第29話

「今から夕飯の準備するからひろ兄たちは適当に時間潰してて」


 家に着くと綾香が早速夕飯の準備に取り掛かり始めた。


「綾香ちゃん、私も手伝うよ」


 瑠璃が手伝うからと、リビングから綾香のいるキッチンへと足を踏み入れた。


「瑠璃ちゃんはお客様なんだから――ううん……お手伝いお願いできるかな?」


 綾香はお客様に手伝わせるのは申し訳ないと断ろうとしたが、何か思うところがあるのか手伝いをお願いした。


「うん! 任せて!」


 お客様扱いされるのが嫌だったのか、綾香にお手伝いを頼まれた瑠璃は張り切っている。




「ねえ、瑠璃ちゃん」


「綾香ちゃん、なぁに?」


 綾香から借りたお揃いのエプロンを着けた二人は、仲睦まじい姉妹のように見えた。


「ひろ兄とはどこまで進んでるの?」


「ど、どこまでって、な、何の話⁉︎」


 直球な綾香の質問に吹き出しそうになった瑠璃は、食事を作っていたこともあり、それを我慢したものの動揺は隠せなかった。


「瑠璃ちゃんは知ってると思うけど……めぐみさん、ひろ兄に振られちゃったでしょ? その原因は瑠璃ちゃんなのかなぁって」


 綾香はめぐみから告白の一部始終を聞いていた。だから、宏樹が断った本当の理由は瑠璃にあるのではないかと推測していた。


「わ、私は宏樹とは何も……何もない、よ……」


 瑠璃が言う通り、瑠璃と宏樹の関係は幼馴染で秘密の許嫁である事以外には何もなかった。その事実を自分で話す瑠璃は寂しそうに俯いた。


「瑠璃ちゃんは……ひろ兄のことどう思ってる? 私は知りたいな」


「私は……」


 綾香の質問に答えることを瑠璃が躊躇しているのは、自分の気持ちに向き合うのが怖いからだ。
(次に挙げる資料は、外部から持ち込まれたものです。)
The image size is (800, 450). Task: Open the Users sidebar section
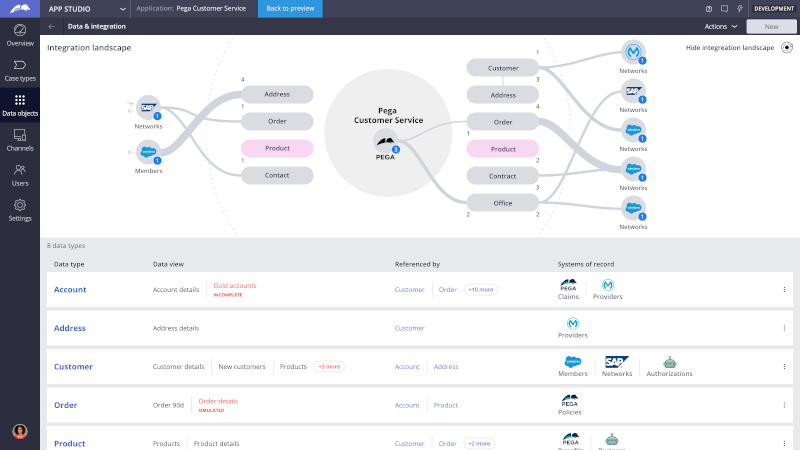pyautogui.click(x=20, y=174)
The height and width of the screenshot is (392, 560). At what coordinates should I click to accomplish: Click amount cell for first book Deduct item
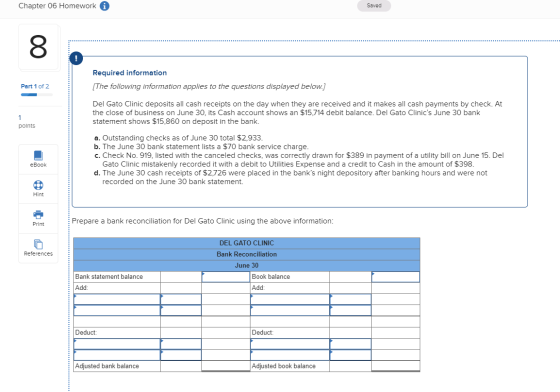tap(350, 344)
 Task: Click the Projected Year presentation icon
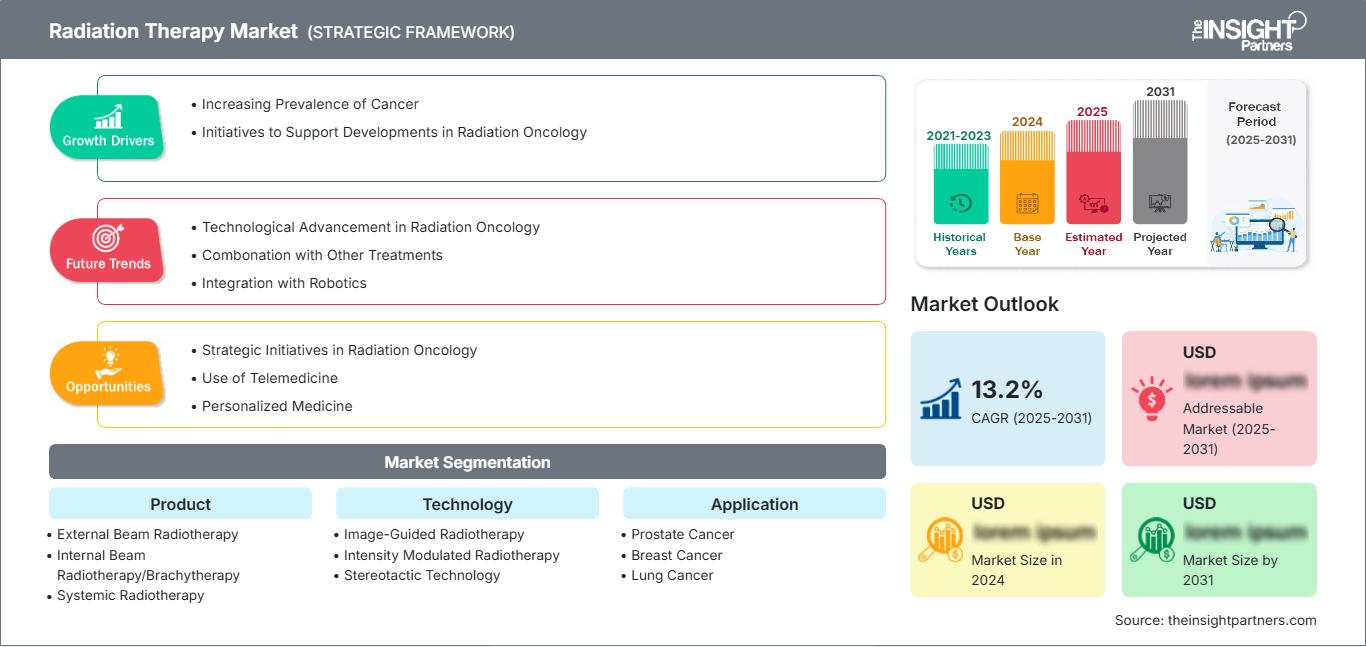[x=1160, y=202]
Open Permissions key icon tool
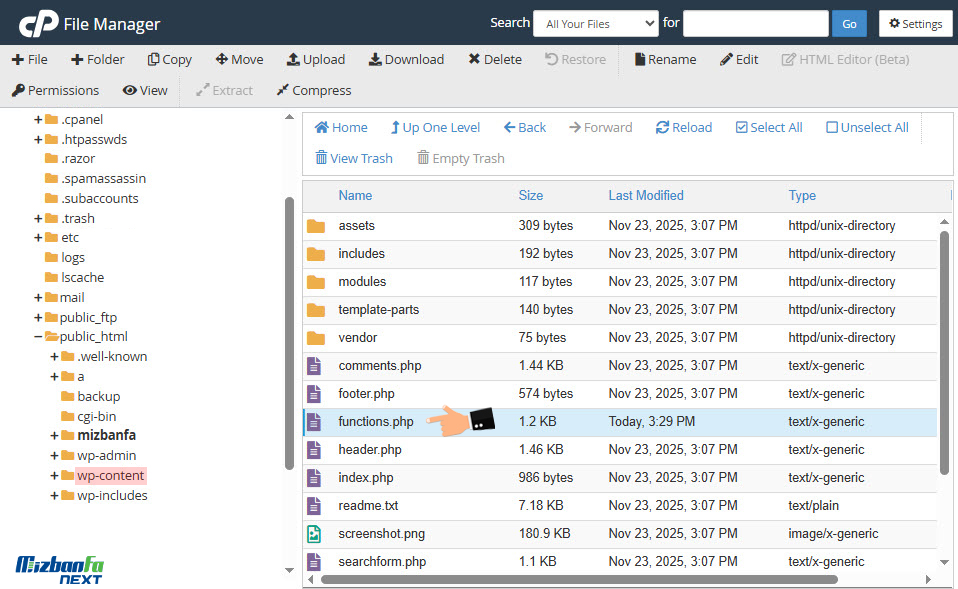958x589 pixels. coord(18,90)
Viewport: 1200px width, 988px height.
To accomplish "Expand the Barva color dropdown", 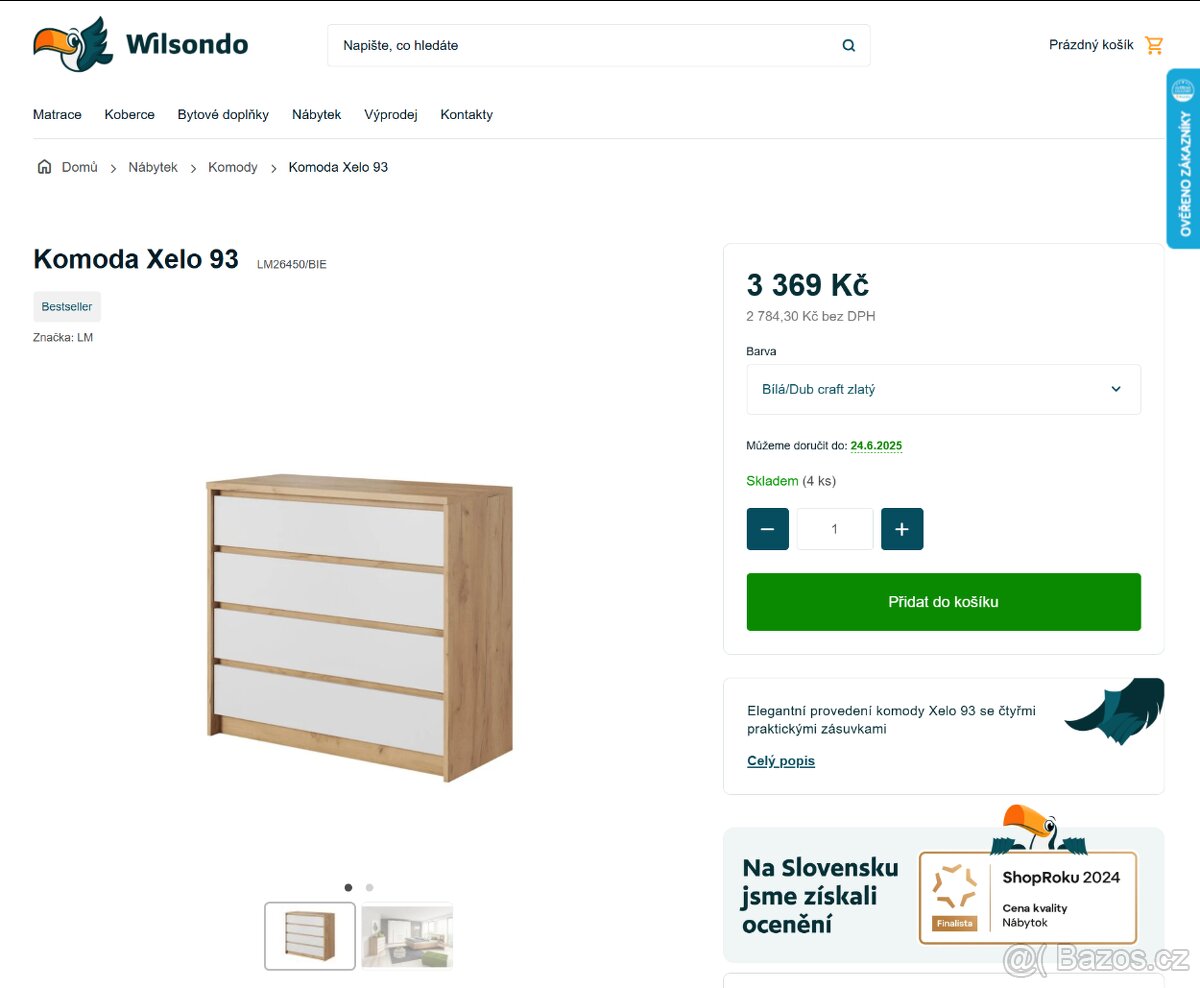I will pos(944,389).
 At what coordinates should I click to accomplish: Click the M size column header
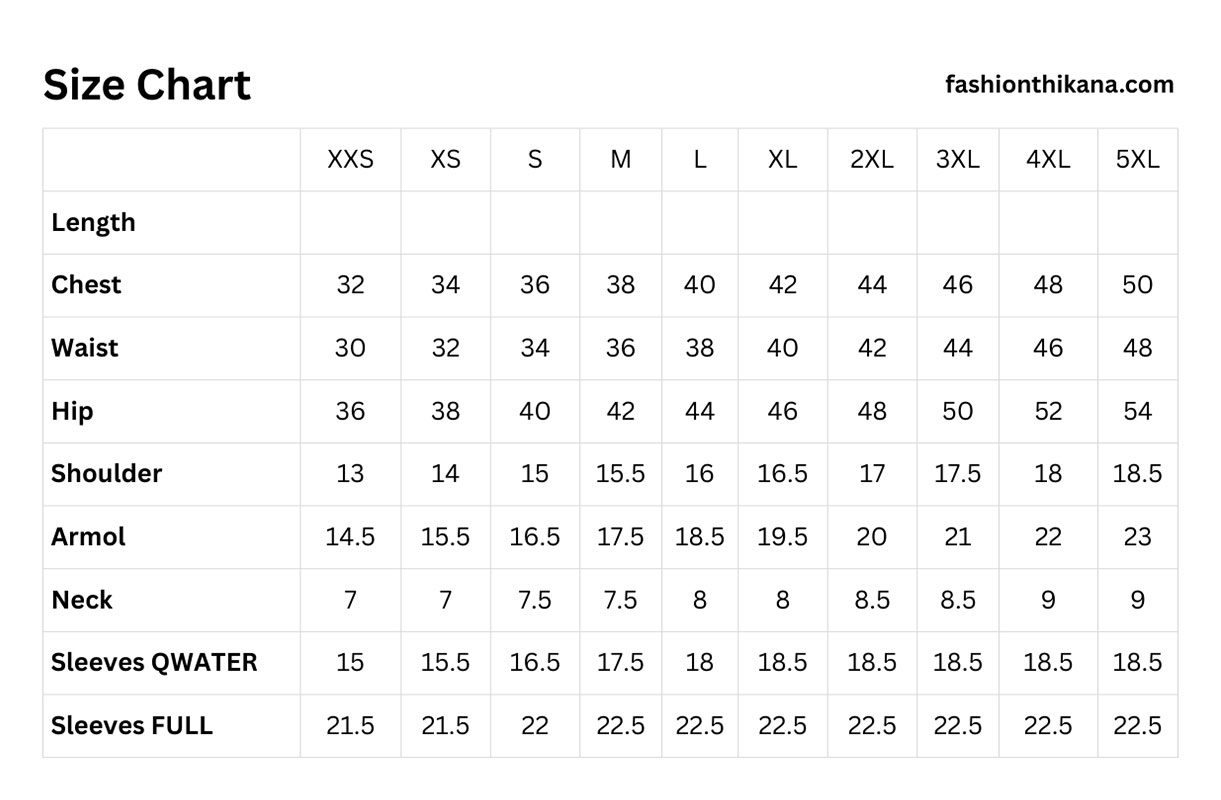click(x=620, y=159)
宏樹への恋心を認めてしまうと、今までのように振る舞える自信がないからだった。


「めぐみさん、ひろ兄のこと諦めていないし、このまま瑠璃ちゃんがハッキリしないと、本当にいつか取られちゃうよ?」


 宏樹に対する好意を隠していないめぐみと、照れ隠しなのか、いつもツンとしている瑠璃とでは勝負にならないと綾香は感じていた。


「そ、それはイヤ……わ、私は……宏樹のことはずっと前から、今でも……好きだよ……」


 何もしなかった人間と、失敗を恐れず行動した人間とでは大きな差がある。このまま瑠璃が何も変わらなければ、本当に何も起こらないまま月日が過ぎ、宏樹との関係も変わることもなく、むしろ大きく距離が開いてしまうかもしれない。

 そのことに薄々勘付いていた瑠璃は、宏樹への想いを口に出した。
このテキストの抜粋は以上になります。